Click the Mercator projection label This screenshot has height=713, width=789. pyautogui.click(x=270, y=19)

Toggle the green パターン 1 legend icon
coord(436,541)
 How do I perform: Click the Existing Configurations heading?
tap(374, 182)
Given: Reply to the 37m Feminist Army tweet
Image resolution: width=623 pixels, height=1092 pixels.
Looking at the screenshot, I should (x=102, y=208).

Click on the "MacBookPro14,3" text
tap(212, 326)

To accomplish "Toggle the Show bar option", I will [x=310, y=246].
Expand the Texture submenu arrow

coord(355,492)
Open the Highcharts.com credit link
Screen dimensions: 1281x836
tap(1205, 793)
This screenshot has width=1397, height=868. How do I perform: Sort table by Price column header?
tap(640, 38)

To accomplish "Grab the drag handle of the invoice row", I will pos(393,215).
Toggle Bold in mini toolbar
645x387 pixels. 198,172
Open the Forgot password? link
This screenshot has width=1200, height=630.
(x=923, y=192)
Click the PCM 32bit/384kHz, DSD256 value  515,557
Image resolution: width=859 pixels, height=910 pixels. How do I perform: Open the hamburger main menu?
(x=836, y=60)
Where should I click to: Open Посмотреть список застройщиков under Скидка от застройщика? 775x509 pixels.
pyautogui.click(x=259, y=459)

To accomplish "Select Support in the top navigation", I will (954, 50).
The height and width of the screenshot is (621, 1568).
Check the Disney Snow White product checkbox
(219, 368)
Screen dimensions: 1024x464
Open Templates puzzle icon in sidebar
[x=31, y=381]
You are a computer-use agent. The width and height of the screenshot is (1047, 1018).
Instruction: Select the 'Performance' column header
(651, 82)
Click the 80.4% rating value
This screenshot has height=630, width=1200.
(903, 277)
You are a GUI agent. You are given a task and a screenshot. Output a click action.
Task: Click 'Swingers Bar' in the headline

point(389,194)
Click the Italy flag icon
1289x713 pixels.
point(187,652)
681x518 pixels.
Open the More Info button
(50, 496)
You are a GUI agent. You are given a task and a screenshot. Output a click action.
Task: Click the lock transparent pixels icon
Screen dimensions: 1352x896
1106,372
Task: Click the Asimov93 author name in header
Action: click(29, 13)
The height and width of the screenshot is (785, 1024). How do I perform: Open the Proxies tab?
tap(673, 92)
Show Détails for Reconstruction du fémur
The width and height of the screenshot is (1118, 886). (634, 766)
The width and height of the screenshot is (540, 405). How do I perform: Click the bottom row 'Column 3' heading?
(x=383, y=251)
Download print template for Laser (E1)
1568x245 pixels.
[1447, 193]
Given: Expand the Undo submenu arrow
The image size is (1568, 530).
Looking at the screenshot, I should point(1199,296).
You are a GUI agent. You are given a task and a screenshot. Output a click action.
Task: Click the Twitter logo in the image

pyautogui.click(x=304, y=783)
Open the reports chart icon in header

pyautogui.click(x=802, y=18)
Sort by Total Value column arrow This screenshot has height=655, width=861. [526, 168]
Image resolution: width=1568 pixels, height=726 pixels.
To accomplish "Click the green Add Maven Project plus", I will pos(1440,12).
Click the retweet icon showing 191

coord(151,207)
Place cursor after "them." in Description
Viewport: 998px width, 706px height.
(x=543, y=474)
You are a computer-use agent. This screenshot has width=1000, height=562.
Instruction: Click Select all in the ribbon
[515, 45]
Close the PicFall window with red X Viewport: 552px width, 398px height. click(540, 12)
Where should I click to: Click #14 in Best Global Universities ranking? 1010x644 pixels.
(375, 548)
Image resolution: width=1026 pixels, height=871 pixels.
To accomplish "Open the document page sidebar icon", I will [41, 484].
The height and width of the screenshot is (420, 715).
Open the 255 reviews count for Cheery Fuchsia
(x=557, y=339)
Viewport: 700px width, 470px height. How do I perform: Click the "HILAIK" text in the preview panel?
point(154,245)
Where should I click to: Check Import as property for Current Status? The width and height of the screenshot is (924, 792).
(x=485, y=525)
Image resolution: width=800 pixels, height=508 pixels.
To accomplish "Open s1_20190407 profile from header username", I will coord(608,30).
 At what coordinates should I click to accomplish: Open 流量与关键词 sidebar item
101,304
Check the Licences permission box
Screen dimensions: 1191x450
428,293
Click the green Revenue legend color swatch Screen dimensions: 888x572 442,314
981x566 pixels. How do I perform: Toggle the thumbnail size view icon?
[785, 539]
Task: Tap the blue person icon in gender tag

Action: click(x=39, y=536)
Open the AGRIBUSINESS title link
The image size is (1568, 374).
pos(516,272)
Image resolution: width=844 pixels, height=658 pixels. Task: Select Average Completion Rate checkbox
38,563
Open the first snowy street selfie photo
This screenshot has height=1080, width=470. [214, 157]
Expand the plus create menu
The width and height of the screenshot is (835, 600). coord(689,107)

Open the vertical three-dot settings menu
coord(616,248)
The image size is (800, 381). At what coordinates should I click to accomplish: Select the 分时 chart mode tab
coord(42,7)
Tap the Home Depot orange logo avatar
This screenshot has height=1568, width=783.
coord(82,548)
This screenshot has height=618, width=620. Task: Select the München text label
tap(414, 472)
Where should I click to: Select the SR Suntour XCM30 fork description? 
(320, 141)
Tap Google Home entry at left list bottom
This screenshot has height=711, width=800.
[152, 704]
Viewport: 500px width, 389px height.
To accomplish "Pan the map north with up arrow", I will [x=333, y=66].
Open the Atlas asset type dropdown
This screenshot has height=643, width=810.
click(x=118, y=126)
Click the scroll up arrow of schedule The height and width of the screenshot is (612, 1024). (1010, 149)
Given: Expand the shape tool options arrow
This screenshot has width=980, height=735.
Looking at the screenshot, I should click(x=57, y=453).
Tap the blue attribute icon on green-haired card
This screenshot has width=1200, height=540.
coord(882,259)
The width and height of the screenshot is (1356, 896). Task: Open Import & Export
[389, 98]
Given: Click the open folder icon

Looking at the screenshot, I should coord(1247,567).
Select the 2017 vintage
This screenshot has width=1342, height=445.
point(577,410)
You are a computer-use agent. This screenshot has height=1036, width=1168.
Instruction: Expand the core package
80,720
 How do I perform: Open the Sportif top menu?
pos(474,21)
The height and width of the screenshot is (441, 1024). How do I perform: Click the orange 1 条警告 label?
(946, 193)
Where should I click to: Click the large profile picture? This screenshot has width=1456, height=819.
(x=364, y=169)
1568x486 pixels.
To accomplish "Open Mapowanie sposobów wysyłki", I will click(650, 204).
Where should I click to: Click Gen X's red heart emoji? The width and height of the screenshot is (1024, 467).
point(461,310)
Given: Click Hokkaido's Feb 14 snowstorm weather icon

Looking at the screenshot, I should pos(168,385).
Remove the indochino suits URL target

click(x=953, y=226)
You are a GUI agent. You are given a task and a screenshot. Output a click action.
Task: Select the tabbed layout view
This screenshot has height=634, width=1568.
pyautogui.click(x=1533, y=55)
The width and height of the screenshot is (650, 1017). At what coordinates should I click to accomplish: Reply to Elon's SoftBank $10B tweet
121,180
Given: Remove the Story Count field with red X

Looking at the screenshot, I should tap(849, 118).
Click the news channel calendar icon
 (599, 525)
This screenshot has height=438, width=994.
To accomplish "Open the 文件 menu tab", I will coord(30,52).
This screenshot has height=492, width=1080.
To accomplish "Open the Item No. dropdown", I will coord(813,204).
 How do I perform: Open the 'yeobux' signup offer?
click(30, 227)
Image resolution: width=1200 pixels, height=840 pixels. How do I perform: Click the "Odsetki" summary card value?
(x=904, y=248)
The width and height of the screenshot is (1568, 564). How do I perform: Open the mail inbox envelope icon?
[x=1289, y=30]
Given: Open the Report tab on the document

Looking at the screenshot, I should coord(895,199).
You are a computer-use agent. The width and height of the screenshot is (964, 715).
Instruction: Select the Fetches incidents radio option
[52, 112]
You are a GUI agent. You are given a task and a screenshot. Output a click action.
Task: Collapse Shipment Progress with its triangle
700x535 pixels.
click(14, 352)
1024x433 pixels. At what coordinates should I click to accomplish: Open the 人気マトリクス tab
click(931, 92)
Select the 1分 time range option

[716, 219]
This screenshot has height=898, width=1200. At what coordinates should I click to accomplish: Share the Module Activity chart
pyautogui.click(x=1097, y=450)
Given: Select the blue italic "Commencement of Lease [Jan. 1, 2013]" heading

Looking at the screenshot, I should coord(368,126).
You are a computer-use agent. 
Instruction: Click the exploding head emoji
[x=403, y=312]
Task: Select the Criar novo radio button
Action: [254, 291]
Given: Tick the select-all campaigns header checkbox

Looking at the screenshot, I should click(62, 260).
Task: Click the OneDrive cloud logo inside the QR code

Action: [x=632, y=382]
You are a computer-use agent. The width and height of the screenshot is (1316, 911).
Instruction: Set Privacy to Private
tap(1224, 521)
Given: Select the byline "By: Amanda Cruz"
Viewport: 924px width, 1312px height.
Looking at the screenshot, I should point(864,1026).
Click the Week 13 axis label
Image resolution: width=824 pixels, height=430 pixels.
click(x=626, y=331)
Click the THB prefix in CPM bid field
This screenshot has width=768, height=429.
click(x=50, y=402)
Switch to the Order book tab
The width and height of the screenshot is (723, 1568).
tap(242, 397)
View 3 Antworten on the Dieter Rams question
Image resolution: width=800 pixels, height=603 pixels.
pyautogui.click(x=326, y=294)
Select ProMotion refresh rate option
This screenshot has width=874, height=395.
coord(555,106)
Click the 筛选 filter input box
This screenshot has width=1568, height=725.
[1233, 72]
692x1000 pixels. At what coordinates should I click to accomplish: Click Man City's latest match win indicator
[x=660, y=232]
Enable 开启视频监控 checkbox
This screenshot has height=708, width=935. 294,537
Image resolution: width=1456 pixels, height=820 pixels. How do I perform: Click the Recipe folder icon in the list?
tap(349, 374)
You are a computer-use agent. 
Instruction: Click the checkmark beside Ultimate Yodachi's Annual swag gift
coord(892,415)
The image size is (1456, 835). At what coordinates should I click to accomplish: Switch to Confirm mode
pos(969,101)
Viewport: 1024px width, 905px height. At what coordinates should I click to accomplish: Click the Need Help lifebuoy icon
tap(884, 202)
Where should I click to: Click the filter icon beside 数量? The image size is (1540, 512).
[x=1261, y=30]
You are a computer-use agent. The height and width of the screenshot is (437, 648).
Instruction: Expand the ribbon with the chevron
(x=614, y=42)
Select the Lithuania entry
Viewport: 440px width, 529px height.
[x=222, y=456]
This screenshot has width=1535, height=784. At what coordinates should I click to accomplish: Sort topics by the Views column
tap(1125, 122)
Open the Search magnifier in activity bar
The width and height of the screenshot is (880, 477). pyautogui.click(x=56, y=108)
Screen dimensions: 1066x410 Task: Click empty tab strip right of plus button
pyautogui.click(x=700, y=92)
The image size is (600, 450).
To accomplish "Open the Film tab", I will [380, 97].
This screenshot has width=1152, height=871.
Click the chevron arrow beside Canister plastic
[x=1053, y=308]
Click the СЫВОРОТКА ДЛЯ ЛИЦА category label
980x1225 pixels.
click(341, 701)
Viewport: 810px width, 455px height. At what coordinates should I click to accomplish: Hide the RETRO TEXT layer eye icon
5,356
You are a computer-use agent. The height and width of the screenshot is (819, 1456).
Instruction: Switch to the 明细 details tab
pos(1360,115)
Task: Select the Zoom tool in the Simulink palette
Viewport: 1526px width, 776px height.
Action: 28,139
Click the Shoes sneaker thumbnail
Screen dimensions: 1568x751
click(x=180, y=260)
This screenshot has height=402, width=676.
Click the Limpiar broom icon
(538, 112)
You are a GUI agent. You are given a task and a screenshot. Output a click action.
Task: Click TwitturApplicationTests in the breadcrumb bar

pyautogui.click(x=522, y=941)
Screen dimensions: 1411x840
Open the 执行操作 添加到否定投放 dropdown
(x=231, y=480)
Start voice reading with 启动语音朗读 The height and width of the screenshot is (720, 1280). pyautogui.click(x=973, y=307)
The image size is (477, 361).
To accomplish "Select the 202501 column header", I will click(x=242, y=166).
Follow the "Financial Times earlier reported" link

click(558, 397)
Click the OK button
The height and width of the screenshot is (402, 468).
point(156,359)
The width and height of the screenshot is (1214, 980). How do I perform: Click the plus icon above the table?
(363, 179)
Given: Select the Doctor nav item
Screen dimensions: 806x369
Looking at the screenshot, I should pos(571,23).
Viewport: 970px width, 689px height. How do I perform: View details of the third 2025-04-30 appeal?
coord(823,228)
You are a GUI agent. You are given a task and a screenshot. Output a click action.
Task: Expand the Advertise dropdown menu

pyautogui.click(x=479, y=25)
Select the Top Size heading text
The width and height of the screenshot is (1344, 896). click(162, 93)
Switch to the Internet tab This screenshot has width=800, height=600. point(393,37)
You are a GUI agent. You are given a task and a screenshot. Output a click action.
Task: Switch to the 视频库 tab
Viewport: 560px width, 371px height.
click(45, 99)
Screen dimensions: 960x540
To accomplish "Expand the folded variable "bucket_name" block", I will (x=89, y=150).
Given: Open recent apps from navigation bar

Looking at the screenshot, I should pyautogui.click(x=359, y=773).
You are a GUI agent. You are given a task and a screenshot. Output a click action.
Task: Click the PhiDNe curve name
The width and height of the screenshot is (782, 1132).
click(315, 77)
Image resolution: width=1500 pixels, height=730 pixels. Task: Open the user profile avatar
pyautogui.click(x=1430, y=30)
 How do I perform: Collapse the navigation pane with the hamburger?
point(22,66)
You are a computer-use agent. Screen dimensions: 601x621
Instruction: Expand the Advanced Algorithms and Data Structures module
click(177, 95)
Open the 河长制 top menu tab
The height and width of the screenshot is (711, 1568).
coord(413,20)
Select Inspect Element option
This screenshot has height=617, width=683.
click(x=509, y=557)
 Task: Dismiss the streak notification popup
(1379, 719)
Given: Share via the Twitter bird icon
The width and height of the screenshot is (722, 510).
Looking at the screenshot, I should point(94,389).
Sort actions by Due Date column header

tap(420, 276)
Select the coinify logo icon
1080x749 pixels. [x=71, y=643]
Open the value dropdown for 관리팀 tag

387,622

*TASK BRIEF:* From the data above, return every line from the line that has "The width and height of the screenshot is (782, 1132)." up to and including the line that has "You are a computer-use agent. Screen", exactly.

*RESPONSE BELOW:*
The width and height of the screenshot is (782, 1132).
click(315, 77)
Image resolution: width=1500 pixels, height=730 pixels. Task: Open the user profile avatar
pyautogui.click(x=1430, y=30)
 How do I perform: Collapse the navigation pane with the hamburger?
point(22,66)
You are a computer-use agent. Screen dimensions: 601x621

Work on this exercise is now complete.